В этом я ему верил — я помнил, как блестели его глаза, — не мог человек с таким взглядом не верить в то, что говорит.

— Думал много, говоришь? Неужто разбойником таким мечтал стать?

— Не разбойником, — монах покачал головой. — Радость великую всегда хотел иметь, такую большую, чтобы ничего не страшно было. Чтобы на всё мог пойти, до предела любого, и не испугаться, ибо на пределе Бог только и зрится. Отчаянным и дерзким хотел быть, потому что всю жизнь прожил робким и тихим, всего опасался всегда, и не то что через кровь, через слезы чьи-либо переступить не мог, мухи не обидел за жизнь свою. Робким всегда был, потому и в монастырь подался. Налгал я про себя, не было у меня дел стольких — ни подвигов, ни грехов. Не проливал я крови ничьей, и оружия даже в руки не брал, окромя этого.

И он вытащил из широких рукавов бритву. Я осторожно взял ее.

— Неужто на монаха нищего кто руку поднимет?

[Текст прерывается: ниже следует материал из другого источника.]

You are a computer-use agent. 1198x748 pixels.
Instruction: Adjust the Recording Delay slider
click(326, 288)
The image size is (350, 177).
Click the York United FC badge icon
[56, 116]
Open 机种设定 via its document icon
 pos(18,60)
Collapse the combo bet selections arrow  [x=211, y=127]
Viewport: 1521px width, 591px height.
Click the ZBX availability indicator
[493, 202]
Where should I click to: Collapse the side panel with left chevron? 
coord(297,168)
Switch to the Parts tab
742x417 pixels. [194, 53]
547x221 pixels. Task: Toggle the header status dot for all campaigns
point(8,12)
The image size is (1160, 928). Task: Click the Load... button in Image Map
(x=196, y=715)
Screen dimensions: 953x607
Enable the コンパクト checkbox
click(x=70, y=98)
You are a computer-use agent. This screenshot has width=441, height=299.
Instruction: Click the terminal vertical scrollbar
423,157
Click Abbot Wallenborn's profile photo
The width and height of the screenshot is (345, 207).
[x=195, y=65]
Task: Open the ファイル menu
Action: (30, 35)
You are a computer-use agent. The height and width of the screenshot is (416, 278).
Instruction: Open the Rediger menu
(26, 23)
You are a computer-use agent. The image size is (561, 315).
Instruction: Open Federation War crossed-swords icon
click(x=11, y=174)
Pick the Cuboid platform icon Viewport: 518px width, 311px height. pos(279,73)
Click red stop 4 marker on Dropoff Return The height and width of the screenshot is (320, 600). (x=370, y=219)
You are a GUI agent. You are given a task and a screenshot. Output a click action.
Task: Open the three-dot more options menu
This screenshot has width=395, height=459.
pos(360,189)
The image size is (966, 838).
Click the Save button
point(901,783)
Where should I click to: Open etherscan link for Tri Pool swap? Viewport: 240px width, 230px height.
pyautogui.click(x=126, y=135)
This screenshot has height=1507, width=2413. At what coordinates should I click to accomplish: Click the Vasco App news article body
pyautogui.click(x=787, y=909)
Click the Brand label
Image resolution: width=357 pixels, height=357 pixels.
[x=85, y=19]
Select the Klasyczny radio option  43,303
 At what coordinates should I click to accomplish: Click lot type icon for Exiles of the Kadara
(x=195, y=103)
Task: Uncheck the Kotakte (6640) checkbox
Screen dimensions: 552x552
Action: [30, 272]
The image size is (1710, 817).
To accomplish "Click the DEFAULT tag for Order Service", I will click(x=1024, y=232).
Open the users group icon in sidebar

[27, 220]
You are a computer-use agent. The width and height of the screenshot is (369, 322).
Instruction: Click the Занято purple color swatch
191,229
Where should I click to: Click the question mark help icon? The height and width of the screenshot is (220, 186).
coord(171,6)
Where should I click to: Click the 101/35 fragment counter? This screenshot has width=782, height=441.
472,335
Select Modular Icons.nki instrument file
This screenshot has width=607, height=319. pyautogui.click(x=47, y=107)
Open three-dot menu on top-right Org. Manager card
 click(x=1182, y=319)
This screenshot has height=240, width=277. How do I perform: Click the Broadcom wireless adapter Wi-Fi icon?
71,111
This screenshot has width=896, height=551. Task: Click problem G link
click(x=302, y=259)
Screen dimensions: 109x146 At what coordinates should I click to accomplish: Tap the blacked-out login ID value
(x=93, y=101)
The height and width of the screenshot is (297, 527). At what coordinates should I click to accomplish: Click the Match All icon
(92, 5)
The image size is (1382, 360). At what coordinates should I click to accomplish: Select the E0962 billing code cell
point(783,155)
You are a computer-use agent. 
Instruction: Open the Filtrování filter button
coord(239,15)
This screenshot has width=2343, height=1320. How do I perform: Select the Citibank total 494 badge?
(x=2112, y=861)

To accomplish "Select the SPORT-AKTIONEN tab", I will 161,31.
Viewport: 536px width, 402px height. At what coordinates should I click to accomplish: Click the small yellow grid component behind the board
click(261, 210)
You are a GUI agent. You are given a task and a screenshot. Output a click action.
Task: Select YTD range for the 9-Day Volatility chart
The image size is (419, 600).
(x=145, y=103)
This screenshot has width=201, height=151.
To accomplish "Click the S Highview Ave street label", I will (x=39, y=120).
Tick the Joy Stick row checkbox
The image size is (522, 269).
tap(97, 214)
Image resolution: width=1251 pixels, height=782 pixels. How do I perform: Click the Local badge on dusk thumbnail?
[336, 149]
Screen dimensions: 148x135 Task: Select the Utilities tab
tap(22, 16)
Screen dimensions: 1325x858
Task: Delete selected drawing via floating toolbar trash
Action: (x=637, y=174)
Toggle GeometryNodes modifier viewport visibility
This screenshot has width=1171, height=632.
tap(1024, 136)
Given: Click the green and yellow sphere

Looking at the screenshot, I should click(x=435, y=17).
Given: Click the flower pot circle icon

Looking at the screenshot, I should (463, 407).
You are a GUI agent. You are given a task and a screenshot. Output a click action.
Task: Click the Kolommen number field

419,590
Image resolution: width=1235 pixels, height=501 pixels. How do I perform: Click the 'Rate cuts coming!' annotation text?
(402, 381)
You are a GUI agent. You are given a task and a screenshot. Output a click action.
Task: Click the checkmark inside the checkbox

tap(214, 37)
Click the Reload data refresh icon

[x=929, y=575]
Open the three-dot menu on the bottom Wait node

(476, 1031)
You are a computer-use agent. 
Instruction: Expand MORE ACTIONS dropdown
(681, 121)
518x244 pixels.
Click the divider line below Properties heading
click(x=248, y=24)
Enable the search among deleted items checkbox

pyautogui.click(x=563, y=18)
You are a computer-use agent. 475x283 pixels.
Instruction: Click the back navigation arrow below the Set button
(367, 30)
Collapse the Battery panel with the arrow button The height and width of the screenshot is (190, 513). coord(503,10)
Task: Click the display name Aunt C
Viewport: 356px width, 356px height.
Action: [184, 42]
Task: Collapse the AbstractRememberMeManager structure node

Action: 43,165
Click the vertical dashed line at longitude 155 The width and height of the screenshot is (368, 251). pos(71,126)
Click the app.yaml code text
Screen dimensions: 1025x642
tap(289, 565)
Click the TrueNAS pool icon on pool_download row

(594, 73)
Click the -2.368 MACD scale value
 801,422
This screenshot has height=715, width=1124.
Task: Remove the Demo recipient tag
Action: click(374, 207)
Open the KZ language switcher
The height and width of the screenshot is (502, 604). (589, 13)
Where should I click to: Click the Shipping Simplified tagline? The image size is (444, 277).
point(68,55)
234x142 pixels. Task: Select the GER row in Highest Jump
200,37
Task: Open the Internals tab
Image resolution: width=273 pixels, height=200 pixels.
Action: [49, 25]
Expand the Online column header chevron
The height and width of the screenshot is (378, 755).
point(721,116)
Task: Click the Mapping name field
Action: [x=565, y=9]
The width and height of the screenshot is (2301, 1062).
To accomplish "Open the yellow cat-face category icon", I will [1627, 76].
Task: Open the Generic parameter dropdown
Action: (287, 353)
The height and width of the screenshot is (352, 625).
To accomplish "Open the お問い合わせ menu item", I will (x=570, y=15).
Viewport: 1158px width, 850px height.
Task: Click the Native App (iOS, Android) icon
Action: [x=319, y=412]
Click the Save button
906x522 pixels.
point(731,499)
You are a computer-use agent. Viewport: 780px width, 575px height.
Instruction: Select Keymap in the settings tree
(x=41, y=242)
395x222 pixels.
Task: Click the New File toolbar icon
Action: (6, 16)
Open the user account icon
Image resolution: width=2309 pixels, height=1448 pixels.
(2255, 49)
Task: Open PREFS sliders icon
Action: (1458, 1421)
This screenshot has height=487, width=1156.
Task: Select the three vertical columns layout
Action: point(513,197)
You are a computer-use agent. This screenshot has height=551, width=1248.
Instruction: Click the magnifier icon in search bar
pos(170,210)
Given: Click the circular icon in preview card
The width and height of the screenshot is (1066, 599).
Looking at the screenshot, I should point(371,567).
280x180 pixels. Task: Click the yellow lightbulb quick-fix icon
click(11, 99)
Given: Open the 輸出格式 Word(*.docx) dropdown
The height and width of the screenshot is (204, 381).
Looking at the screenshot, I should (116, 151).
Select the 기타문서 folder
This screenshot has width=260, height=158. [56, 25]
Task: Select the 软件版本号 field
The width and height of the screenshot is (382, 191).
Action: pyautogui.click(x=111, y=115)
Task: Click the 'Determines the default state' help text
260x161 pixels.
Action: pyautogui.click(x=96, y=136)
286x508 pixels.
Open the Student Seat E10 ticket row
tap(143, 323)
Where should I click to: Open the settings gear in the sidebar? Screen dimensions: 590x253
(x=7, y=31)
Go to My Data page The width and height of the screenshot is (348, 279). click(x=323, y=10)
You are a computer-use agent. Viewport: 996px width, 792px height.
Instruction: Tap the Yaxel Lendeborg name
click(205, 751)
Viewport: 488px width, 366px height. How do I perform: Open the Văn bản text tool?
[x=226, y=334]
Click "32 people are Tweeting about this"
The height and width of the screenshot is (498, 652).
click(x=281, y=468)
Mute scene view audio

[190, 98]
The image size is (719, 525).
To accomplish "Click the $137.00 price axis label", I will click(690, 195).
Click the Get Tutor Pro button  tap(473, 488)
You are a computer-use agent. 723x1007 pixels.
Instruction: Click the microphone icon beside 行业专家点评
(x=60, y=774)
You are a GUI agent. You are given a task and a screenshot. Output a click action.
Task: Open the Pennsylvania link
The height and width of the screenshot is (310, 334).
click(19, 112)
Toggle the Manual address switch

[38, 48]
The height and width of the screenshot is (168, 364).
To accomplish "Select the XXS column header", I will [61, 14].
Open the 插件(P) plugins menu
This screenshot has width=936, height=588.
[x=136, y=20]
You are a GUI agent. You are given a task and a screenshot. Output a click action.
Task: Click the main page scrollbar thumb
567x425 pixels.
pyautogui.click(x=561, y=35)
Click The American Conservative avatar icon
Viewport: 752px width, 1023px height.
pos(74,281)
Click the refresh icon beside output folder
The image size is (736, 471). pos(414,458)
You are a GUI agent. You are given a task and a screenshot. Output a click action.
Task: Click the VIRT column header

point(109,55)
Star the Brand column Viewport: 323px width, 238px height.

— Не поднимет, но себе спокойней.

Бритва была старая — ручка потемневшая, в пятнах мелких, с небольшой трещиной на уголке, но лезвие оказалось хорошим — стальное, до блеска отточенное, и, видно, недавно, но несколько длинней обычного. Повертев в руках, я вернул бритву хозяину, и тот вновь спрятал ее.

— Кстати, Федьку откуда выдумал? Или встречал-таки?

— Откуда мне! Я про таких только в книжках читал. Где-то и про Федьку, видно, вычитал, а где, не помню, и слова эти не он говорил, а другой кто-то, кажется. А может, и во сне видел, не помню я что-то. Часто путается в голове всё, и сам потом не разберу, где сон, где явь, где выдумал, а где прочитал.

— А письма чьи?

Он покраснел.

— Мои.

— И кому?

Он покраснел еще гуще и отвернулся.

— Себе.

Я рассмеялся.

— Себе?!

— Да, себе, — глухо отозвался монах. — Хочется ведь иметь кого-нибудь, чтобы душу излить. А кому же как не себе ее изливать?

Я чуть притих.

— И о чем писал?

— Что в дороге случалось, что видел, слышал.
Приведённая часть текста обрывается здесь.